Would you transcribe exactly the lines from the one containing "Task: Select the And operator radio button" to the last line of the data below, both ends included, but none of the pictures?

====================

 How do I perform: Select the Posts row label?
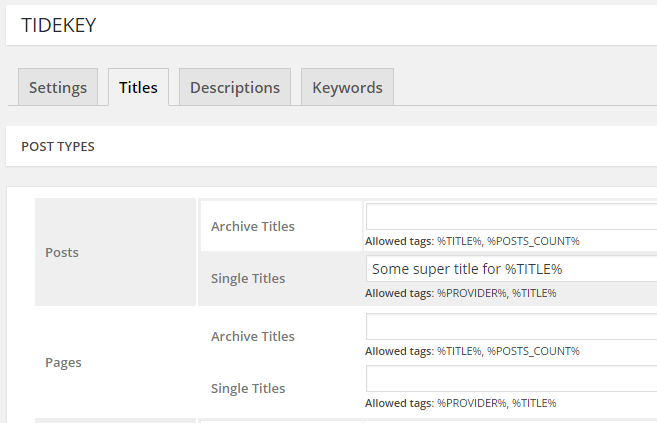coord(62,253)
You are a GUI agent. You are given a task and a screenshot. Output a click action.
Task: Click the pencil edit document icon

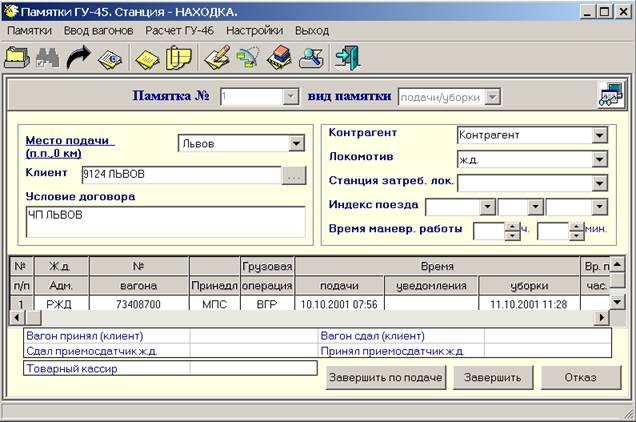[x=216, y=58]
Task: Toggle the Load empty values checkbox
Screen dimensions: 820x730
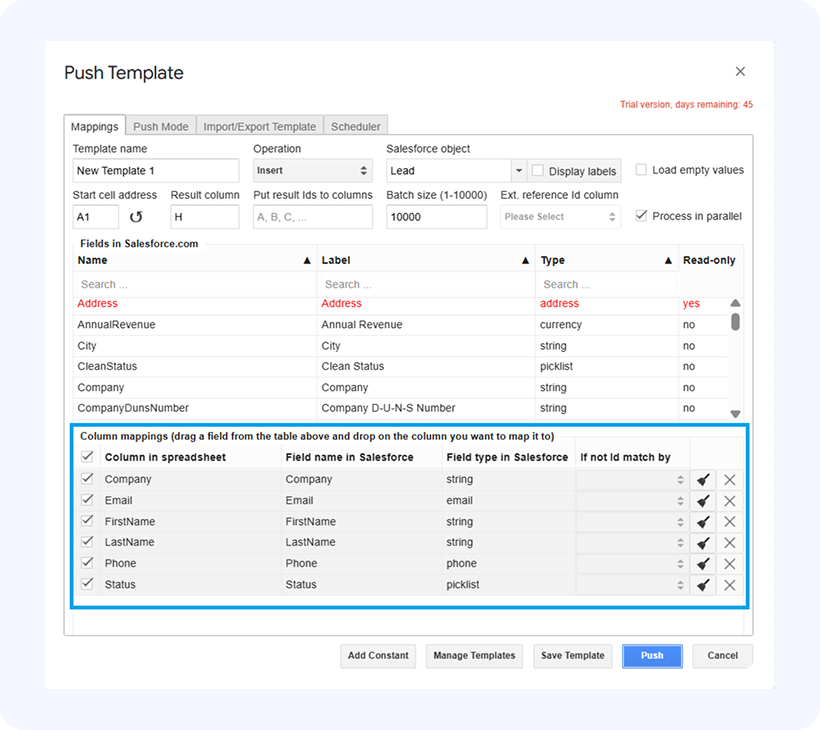Action: tap(641, 170)
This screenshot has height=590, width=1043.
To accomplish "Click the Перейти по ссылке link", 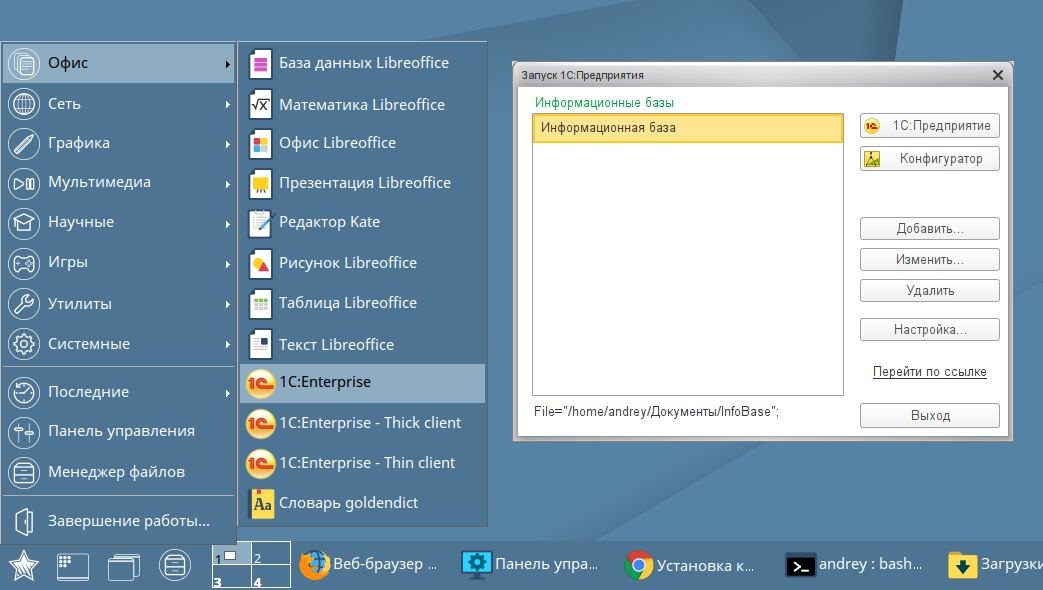I will pyautogui.click(x=929, y=371).
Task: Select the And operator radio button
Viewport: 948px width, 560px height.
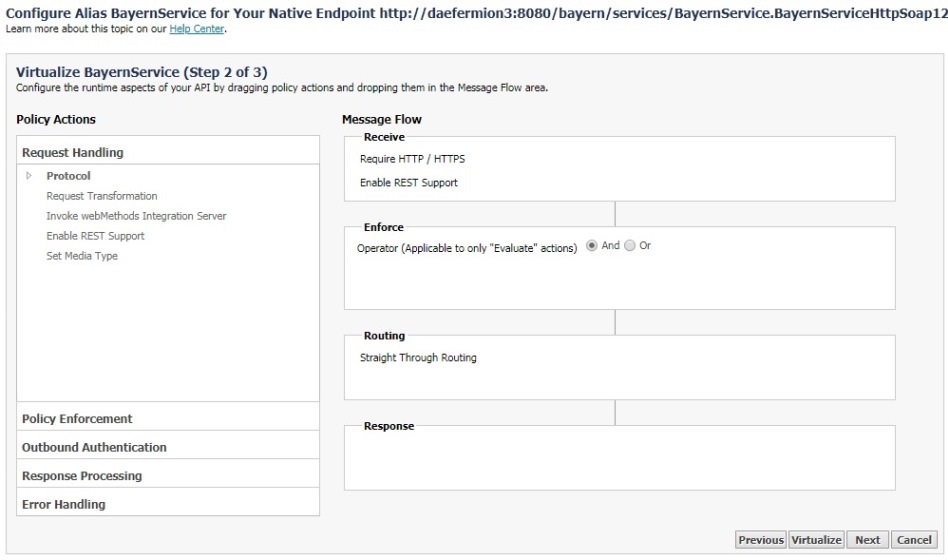Action: (x=592, y=246)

====================

* _Exercise response_
Task: Select the And operator radio button
Viewport: 948px width, 560px height.
Action: (x=592, y=246)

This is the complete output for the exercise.